Nessuno. Anzi, lo teme solo la già sconfitta Marine Le Pen mentre persino i Repubblicani sognano la vittoria

Chi ha paura dello Zemmour cattivo? Nessuno. Anzi, solo Marine Le Pen. Lo schema francese non si allontana molto dal paradigma impostosi in Occidente. Buoni contro cattivi, per appassionare le masse alla politica – manco fosse un reality show – e tentare così di estorcere una vittoria all’astensione. C’è solo una piccola (grande) variabile che spiega tutto e, come sempre, ricondurrà alla normalità: il sistema elettorale francese a doppio turno col ballottaggio. Il vero muro repubblicano e costituzionale sta nell’incapacità delle destre francesi a uscire dall’angolo in cui sono state sospinte dagli avversari. In Francia, come altrove.

La destra (e soprattutto Zemmour) non può vincere. Pécrésse sì

Al primo turno si esaspera la propria identità, al secondo si fa un passo indietro per abbracciare gli altri. La formula per vincere alle elezioni a doppio turno è questa ed è semplice, rodata.
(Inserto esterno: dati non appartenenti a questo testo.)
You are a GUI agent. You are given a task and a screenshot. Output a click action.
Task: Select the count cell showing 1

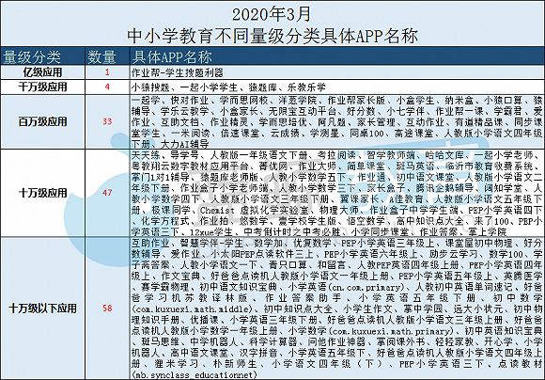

Allo stato attuale, i sondaggi restituiscono un quadro dove tutti, più o meno, partono dalle stesse posizioni. La destra non può vincere. Né Marine Le Pen, né tantomeno Zemmour. L’unica che qualche chance può averla sarà la neogollista Valérie Pécresse. Che si pone non come Giovanna d’Arco, battagliera e identitaria. Bensì s’è presentata, all’Economist, come un cocktail di lady di ferro: “due terzi di Merkel e un altro di Thatcher”.  Una donna di potere, dunque, che ambisce a governare. E che, come ha scritto Gennaro Malgieri su Formiche, non ha avuto paura di misurarsi sui temi principali (immigrazioni ed economia ma soprattutto orgoglio nazionale) del dibattito “destro” in Francia. Un paradigma tanto nuovo (ma non inedito) che sa d’antico, in Francia.  E ricorda che la destra francese è istituzionale prima che barricadera. Un’eventuale vittoria di Pécresse può ridimensionare le chance di Marine Le Pen, per cui cinque anni sono passati praticamente invano, e svuotare di consenso Rn (anche) con un eventuale appello al voto utile. Può spuntarla, poi, soprattutto al ballottaggio, dove vince chi sa fare sintesi. I Repubblicani possono governare, gli altri no. E non è solo una questione di dé-diabolisation.

Marine “di coccio” tra candidati di ferro?

Già flettono i sondaggi, già incombono le orde della contestazione di sinistra. Il giornalista resterà incastrato in una campagna mortificante e divisiva, da passare in difesa. Senza alcuna possibilità di contropiede, senza poter parlare di niente. Se non di sciocchezze utili a macinare titoli di giornali. Se non ci fosse, il cattivo Zemmour, bisognerebbe inventarlo. Ed è per questo che i “maligni” sussurrano che si tratti di un cavallo di Troia, o di un “false flag” per citare il linguaggio complottista. L’avrebbe messo lì Bolloré, magnate dei media francesi, per dividere la destra e spalancare a Macron la strada della riconferma. Offrendo, inoltre, al panorama politico francese un capro espiatorio eccellente su cui scaricare e squalificare le grandi tensioni sociali che attraversano il Paese.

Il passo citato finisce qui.